- Theatrical poster
- Hangul: 탐정: 리턴즈
- RR: Tamjeong: riteonjeu
- MR: T'amjŏng: rit'ŏnjŭ
- Directed by: Lee Eon-hee
- Screenplay by: Jung Han-jin
- Produced by: Mo Il-young
- Starring: Kwon Sang-woo; Sung Dong-il; Lee Kwang-soo; Seo Young-hee; Lee Il-hwa; Choi Deok-moon;
- Cinematography: Ki Se-hoon
- Edited by: Han Eon-je
- Music by: Dalpalan
- Production company: Cree Pictures
- Distributed by: CJ Entertainment
- Release date: June 13, 2018;
- Running time: 116 minutes
- Country: South Korea
- Language: Korean
- Box office: US$24.3 million

= The Accidental Detective 2: In Action =

The Accidental Detective 2: In Action is a 2018 South Korean action comedy film and sequel to Kim Jung-hoon's 2015 film The Accidental Detective.
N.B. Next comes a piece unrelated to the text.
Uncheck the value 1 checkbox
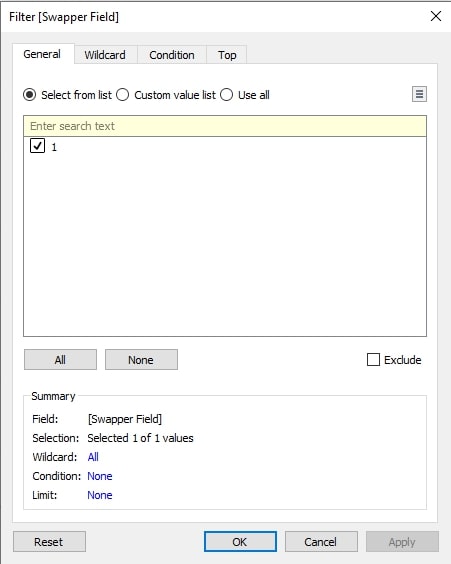The width and height of the screenshot is (451, 564). (x=37, y=146)
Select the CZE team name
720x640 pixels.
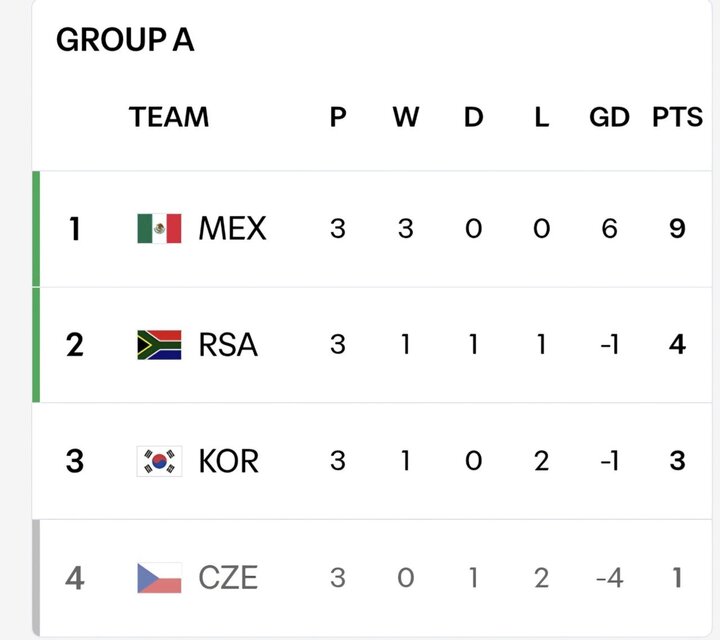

The film is directed by Lee Eon-hee, starring Kwon Sang-woo, Sung Dong-il and Lee Kwang-soo. The film was released on June 13, 2018.

==Plot==
A comic book storekeeper, Dae-man, and the legendary homicide detective, Tae-soo, who met on previous case quit their jobs to open a private detective agency. Despite their high hopes, they soon find themselves with only trivial cases such as spouse infidelity, unpaid debt, and missing cats. Then one day, a woman walks into the office, wanting to find the truth behind the death of her fiancé. Not only that, she also offers them a handsome reward of 50,000 dollars. Dae-man and Tae-soo see it as an opportunity to put their true detective skills to work. They bring on board a third member, Yeo Chi, a Mensa genius and a small-time online private eye, and together they launch a full-fledged investigation on the case. As they dig into what initially appeared to be a straightforward case, disturbing new evidences turn up.

==Cast==
===Main===
- Kwon Sang-woo as Kang Dae-man
- Sung Dong-il as Noh Tae-soo
- Lee Kwang-soo as Yeo Chi

===Supporting===
- Seo Young-hee as Lee Mi-ok
- Lee Il-hwa as Noh Tae-soo's wife
- Choi Deok-moon as Kim Jung-hwan
- Nam Myung-ryul as Woo Won-il
- Son Dam-bi as Yoon Sa-hee
- Jung Yeon-joo as Seo Hee-yeon
- Oh Hee-joon as Kim Jae-min
- Choi Sung-won as Jo Young-chul
- Kim Sung-kyu as Lee Dae-hyun
- Park Sung-yeon as Nurse
- Kim Dong-wook as Kwon Chul-in (special appearance)

== Reception ==
The cumulative number of visitors is 3,098,518 and the cumulative sales are KRW 26,479,490,778. The movie has a break-even audience of 1.8 million.

==Production==
Principal photography began on June 8, 2017, and concluded on September 11, 2017.